United Airlines CEO reveals the power of making fewer decisions

NEW YORK, UNITED STATES — In an era when American CEOs are celebrated for being in the weeds of every decision, United Airlines Chief Executive Scott Kirby is making the case for the opposite.
In a recent interview at Barron’s, Kirby revealed that he deliberately limits himself to just five major decisions per year —delegating everything else to his executive team.
The approach challenges decades of conventional wisdom about executive control and offers a striking case study in how top leaders can build stronger, more resilient cultures by stepping back rather than stepping in.
For United States business leaders rethinking leadership in the AI age, Kirby’s rule lands like a quiet rebuke to micromanagement.
Why fewer decisions produce better outcomes
Kirby’s reasoning rejects the assumption that more executive involvement leads to better results. He said the slower, more conversational process produces stronger answers because teams that own the question own the outcome.
The CEO even admitted that he intentionally tries to make his ideas look like someone else’s, asking questions until a team member surfaces the conclusion themselves.
“I’m only gonna make five decisions a year. That’s the most, and they’re gonna be the decisions that are big enough, that are unclear enough that I’m the only person who can make them,” said Kirby, framing the tradeoff directly.

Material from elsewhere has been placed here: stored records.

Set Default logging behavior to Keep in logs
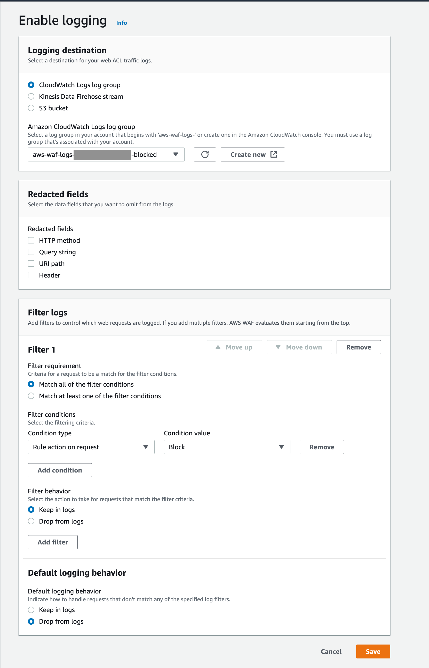 tap(31, 610)
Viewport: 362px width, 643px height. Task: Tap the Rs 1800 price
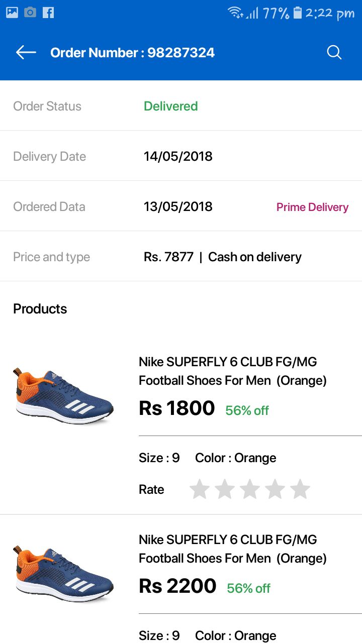pos(177,408)
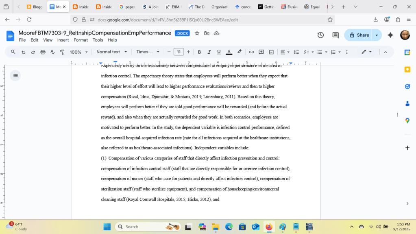Pick the text color swatch

point(229,52)
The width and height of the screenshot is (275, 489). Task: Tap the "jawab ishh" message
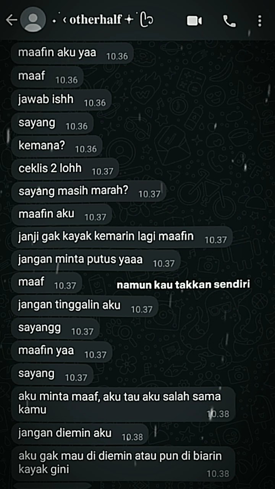(x=61, y=100)
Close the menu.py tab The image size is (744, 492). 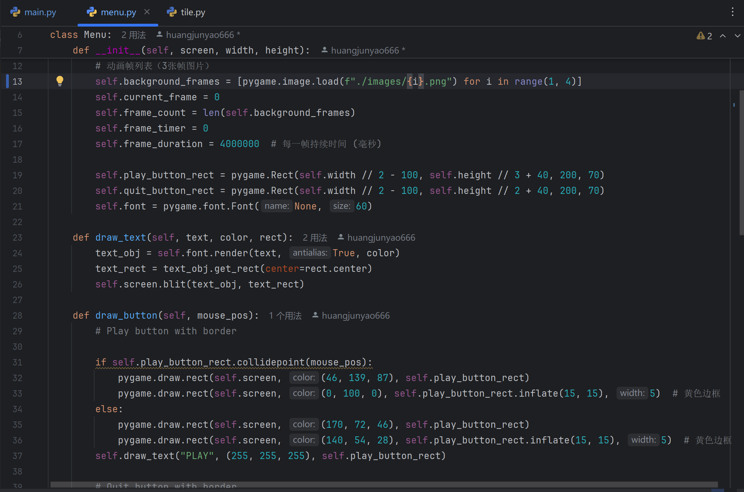[147, 12]
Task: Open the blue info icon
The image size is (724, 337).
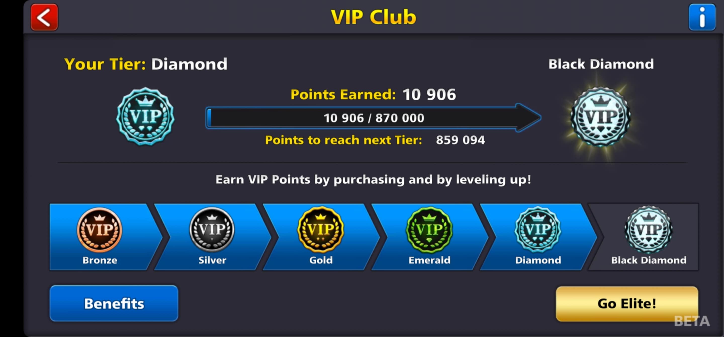Action: pos(702,17)
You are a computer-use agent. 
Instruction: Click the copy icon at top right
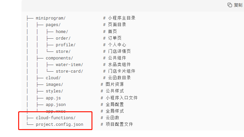click(x=230, y=5)
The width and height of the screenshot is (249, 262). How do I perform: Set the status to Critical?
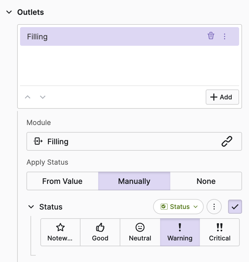click(220, 232)
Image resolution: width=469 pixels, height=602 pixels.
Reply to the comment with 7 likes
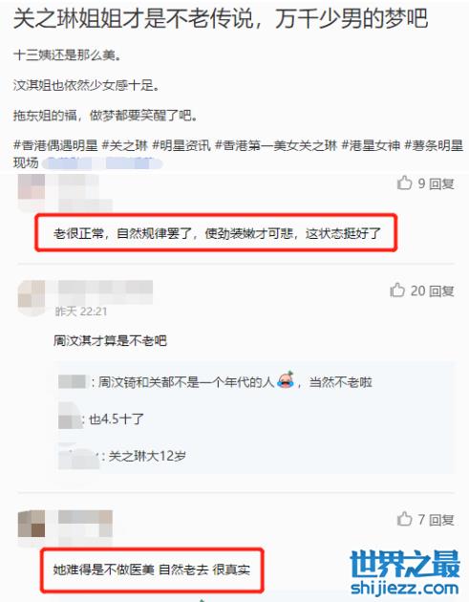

That sentence reframes the conversation for U.S. executives. The CEO who controls every call is not a leader — they are a bottleneck, slowing the very team they hired to move the company forward.
Why letting go protects culture and scales the business
The rule comes with discipline. Kirby admitted he sometimes watches his team make decisions he disagrees with — and lets them stand anyway. He weighs the cost of overriding their choices against the long-term cost of eroding their ownership, and consistently chooses culture over short-term correctness.
“I’ve learned to just let it go. One, I’m not certain that my answer’s better than their answer, but two, the culture point is not worth whatever I think the difference is in those decisions,” said Kirby summing up the philosophy plainly.
For U.S. outsourcing firms, that line points to a real opening. Companies adopting flatter, more delegated leadership models need partners who can absorb operational complexity, manage execution at scale and free internal teams to focus on the few decisions that actually matter.
Outsourcing providers that deliver structured workflows, accountable delivery and embedded coordination will capture contracts from American executives finally ready to stop running everything themselves. The future of work belongs to leaders who make fewer, sharper calls — and to the partners helping them protect the time and culture to do it well.